- [PROBLEM REQUIREMENTS]:
Any picture in the range stays out of the copy; retype exactly the lines from the one with "Instruction: Select row 9 header" to the end of the listing.

- [RECORDED INFORMATION]:
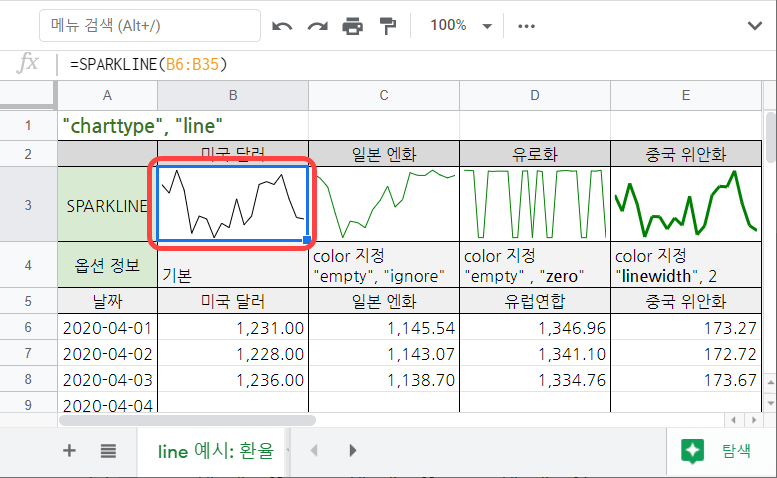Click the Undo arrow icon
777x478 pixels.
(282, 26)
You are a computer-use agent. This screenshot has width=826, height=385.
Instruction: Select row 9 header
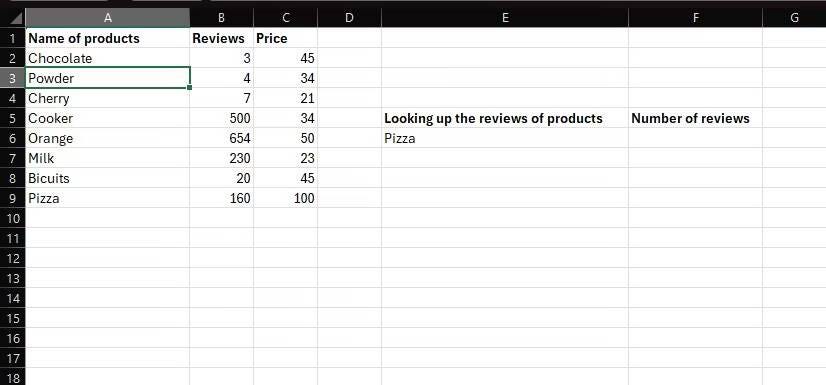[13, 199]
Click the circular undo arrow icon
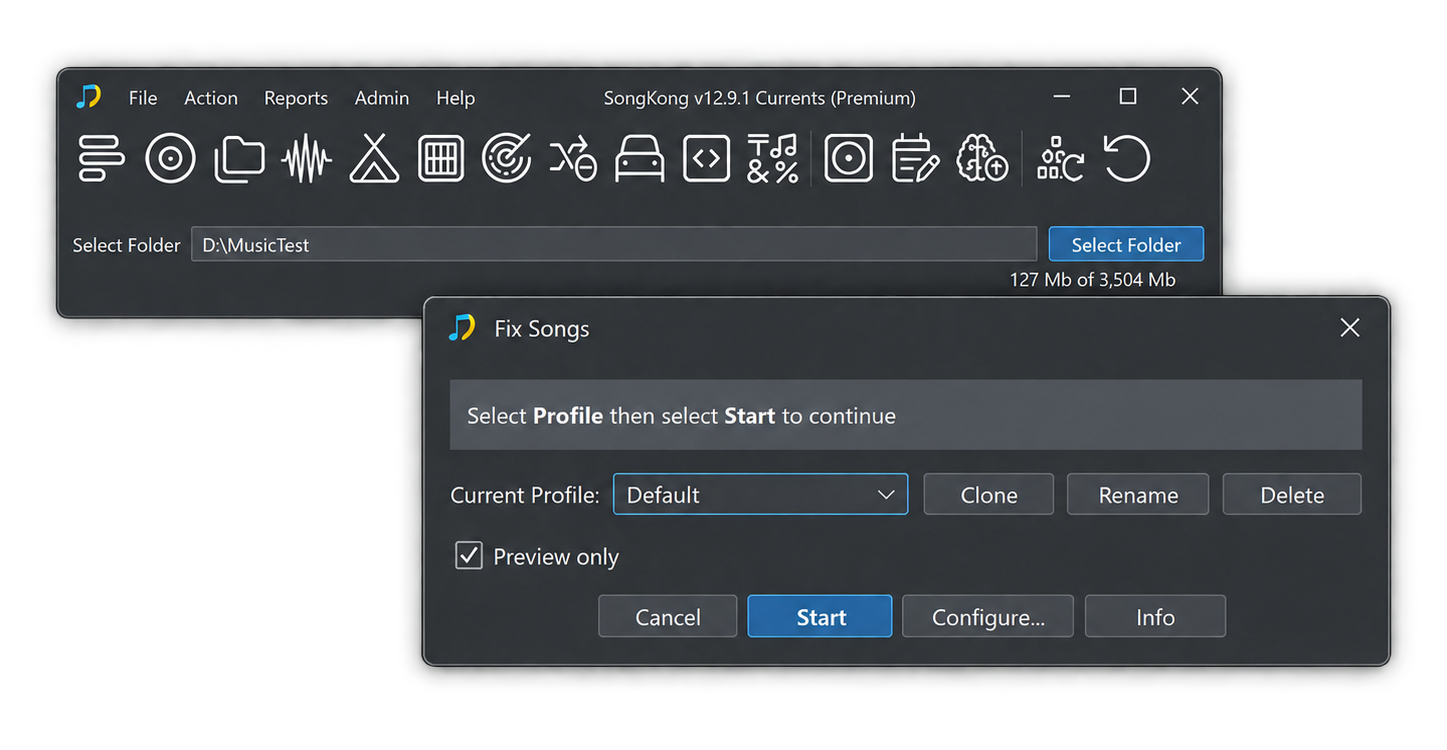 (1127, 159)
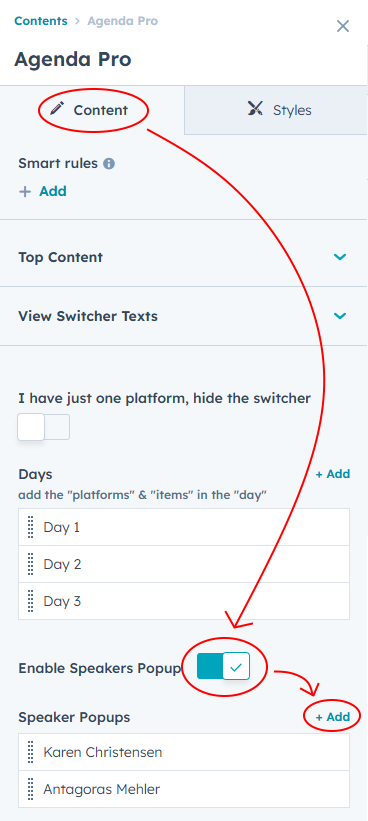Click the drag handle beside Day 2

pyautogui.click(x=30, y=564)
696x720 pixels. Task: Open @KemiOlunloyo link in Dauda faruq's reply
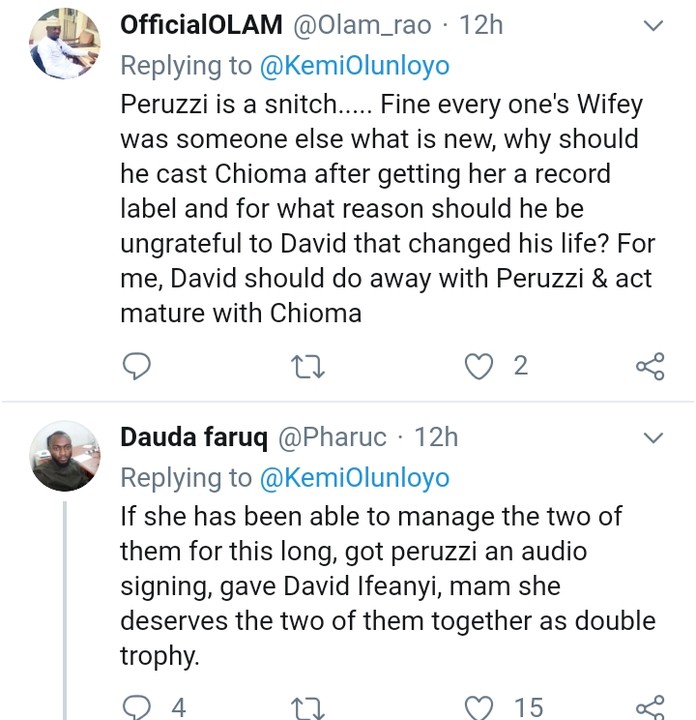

- [RESULT FOR THIS TASK]:
Instruction: Select row 9 header
[13, 199]
Click the circular undo arrow icon
 (1127, 159)
Click the drag handle beside Day 2

pyautogui.click(x=30, y=564)
696x720 pixels. Task: Open @KemiOlunloyo link in Dauda faruq's reply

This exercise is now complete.